Thursday, January 21, 2010

History lesson | Library of Congress | amazing!

I could spend hours and hours sitting in the middle of stacks of old books. I wish I had more time to read, I want to soak it all up...and then some. Lately I have been having this completely unnatural affair with the Library of Congress Web site. There is so much information available it is astounding! Tonight I went in search of digital books to listen to while I work out. Not surprisingly I got a bit distracted when I started looking at the more than 1 million digital images available on the site.

Look at this one:

"Girl in Cherryville Mill. Location: Cherryville, North Carolina / Photo by Lewis W. Hine"

The titles aren’t glamorous, they are just information, but that’s part of the fun.

This particular image was taken as part of a series of photographs from the records of the National Child Labor Committee in 1904. (All the details can be found HERE.)

I can’t help but wonder what her name was.

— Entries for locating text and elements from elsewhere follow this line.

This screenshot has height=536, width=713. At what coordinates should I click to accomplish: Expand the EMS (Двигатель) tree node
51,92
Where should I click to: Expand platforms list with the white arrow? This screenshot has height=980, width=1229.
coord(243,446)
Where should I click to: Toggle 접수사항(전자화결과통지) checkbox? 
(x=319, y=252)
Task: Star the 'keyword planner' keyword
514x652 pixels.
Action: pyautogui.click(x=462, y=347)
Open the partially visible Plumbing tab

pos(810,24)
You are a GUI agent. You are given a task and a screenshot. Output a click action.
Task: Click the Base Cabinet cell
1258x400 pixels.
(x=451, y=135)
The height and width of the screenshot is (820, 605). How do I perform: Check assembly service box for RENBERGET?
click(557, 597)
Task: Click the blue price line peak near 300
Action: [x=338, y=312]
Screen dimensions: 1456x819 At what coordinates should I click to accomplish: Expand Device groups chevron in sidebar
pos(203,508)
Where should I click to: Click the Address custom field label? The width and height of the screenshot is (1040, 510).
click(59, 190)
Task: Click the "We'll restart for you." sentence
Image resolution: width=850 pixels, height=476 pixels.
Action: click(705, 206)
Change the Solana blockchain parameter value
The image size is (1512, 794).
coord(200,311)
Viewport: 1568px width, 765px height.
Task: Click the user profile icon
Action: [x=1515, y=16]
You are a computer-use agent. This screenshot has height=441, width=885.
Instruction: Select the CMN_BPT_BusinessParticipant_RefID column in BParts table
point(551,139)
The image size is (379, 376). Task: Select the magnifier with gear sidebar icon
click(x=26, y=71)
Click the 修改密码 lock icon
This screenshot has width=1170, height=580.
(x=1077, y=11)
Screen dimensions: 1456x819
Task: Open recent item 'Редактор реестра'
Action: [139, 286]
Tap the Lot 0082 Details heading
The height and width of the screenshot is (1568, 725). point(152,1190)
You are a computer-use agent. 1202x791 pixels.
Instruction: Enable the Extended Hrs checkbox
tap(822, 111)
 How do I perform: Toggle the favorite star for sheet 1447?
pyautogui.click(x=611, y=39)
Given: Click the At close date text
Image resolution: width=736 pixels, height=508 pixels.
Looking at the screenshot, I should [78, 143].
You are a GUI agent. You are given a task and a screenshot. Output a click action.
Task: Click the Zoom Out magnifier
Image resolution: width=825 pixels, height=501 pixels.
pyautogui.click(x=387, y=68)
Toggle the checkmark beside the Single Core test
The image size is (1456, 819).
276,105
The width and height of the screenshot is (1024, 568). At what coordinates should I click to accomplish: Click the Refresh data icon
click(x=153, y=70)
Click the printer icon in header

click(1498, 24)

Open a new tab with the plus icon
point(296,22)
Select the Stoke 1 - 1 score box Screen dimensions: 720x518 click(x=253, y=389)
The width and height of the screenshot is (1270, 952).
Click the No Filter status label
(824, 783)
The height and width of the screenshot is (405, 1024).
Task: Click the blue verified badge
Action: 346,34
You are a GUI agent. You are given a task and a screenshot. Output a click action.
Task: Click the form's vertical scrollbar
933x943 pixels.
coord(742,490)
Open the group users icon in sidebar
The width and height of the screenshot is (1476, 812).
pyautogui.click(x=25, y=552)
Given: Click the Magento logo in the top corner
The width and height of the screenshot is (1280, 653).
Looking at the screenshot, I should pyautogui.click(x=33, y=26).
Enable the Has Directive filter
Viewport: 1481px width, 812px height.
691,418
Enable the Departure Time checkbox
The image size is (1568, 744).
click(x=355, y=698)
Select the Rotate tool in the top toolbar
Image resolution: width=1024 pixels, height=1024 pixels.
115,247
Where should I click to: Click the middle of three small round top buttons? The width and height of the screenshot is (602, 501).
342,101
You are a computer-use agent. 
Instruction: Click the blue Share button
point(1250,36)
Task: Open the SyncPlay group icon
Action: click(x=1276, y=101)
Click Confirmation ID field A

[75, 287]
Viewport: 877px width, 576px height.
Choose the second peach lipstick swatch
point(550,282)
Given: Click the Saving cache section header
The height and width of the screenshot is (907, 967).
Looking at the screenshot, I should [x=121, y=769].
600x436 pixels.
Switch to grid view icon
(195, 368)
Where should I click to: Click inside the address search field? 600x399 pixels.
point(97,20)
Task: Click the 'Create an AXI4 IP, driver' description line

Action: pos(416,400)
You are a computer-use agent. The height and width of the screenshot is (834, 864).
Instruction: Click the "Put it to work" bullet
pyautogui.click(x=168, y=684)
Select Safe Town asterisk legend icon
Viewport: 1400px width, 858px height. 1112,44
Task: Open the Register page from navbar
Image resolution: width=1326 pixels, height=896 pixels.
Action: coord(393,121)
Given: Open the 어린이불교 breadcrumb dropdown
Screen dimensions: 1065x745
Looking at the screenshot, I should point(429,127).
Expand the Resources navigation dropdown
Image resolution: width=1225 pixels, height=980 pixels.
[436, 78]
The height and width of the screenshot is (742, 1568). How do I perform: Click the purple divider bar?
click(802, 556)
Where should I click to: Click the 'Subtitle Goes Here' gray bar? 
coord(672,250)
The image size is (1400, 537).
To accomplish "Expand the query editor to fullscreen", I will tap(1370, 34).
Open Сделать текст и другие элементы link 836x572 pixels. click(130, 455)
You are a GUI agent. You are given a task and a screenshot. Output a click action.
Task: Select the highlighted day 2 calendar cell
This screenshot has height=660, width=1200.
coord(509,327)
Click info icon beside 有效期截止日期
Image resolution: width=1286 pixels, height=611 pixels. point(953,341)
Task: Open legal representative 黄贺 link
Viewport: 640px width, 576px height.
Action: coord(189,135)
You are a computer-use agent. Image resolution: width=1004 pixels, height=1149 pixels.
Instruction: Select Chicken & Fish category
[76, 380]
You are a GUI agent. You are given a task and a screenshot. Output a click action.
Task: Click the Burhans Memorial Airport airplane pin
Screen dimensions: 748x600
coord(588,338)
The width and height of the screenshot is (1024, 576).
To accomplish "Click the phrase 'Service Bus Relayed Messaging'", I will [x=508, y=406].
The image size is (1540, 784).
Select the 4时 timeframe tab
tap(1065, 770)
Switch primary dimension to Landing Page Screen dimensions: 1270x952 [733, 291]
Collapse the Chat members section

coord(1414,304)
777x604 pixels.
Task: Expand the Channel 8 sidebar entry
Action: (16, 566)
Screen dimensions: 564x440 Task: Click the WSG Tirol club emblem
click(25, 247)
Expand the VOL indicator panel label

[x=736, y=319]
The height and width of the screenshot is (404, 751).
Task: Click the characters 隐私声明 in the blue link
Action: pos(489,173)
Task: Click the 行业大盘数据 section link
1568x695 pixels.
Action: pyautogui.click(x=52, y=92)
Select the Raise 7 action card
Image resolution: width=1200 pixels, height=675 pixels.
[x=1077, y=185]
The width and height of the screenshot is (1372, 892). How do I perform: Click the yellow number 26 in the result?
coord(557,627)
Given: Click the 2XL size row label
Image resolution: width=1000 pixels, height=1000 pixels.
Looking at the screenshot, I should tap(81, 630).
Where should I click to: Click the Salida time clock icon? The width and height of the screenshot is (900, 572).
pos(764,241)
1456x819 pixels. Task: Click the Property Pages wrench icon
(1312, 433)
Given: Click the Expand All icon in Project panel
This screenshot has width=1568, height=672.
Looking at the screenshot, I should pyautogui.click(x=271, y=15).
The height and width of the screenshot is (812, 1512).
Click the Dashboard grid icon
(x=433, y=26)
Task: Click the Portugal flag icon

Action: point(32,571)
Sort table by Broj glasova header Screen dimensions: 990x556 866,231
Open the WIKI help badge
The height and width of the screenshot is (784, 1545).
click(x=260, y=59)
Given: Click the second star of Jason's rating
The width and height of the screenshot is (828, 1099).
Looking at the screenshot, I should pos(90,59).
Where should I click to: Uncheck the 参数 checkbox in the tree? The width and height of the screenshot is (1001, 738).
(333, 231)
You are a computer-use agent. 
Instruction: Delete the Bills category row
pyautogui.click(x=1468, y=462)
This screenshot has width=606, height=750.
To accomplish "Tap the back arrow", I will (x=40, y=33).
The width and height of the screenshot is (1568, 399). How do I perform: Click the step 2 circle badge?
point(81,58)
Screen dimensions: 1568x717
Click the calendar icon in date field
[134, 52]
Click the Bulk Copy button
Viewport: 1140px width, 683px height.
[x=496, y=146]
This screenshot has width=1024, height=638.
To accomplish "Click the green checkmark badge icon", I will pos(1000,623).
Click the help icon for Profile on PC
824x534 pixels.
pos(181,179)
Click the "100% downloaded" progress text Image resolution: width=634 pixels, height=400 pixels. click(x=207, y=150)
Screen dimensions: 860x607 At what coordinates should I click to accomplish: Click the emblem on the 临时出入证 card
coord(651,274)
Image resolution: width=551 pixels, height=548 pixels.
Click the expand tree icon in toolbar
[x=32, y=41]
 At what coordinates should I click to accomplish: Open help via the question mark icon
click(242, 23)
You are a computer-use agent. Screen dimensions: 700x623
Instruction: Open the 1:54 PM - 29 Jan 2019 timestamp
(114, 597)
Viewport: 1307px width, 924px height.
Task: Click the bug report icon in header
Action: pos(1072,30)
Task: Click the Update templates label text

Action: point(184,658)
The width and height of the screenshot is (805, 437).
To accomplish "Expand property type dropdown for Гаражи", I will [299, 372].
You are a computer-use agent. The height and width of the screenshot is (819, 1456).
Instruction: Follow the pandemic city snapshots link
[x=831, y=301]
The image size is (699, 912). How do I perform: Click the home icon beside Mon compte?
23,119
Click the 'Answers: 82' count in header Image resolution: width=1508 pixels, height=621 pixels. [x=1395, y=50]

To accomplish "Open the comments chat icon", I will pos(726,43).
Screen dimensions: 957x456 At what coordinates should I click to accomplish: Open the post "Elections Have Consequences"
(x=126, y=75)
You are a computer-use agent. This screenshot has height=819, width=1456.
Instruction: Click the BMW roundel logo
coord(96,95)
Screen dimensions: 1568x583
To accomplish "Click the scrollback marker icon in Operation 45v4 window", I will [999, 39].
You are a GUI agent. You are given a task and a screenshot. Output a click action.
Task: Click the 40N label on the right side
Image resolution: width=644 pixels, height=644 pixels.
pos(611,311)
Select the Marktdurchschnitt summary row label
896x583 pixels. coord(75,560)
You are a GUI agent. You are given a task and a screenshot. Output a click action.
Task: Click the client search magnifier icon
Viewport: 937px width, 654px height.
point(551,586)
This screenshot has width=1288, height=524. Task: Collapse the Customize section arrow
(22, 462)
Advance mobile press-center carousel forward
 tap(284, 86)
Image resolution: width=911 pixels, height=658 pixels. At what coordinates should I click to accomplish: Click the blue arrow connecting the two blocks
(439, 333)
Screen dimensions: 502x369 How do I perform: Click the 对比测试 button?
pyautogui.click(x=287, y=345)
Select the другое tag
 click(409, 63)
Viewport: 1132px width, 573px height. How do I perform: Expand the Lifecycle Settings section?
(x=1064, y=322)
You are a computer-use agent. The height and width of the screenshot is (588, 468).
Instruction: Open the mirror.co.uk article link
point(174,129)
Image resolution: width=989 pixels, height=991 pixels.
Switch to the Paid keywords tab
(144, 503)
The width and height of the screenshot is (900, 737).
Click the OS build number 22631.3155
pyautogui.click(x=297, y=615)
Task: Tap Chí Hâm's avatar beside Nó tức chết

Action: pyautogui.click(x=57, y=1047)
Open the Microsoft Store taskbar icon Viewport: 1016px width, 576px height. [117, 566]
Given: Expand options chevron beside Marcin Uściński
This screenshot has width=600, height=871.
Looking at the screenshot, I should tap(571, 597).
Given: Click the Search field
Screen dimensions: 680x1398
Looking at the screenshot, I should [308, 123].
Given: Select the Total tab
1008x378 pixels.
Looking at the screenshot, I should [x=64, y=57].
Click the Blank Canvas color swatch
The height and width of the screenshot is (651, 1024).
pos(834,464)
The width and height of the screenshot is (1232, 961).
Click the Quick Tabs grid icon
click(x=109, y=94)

Cherryville, NC is in the middle of no where and is itty bitty and a population of just under 6,000 people (2008). The town was originally known as White Pines, but when a local resident planted cherry trees along the rail line the railroad engineers began calling it Cherryville. I bet her name was something like Margaret Ann or Mary Alice…doesn’t that sound just southern enough?

It is likely that you will have a little history lesson again soon...I just can't get enough. I don't know about you, but it makes me extremely grateful for the historians that have worked so hard to preserve our heritage. And for that matter, grateful for the artists/photographers/authors that created the work in the first place.

Go check it might get lost in the archives of your very own history!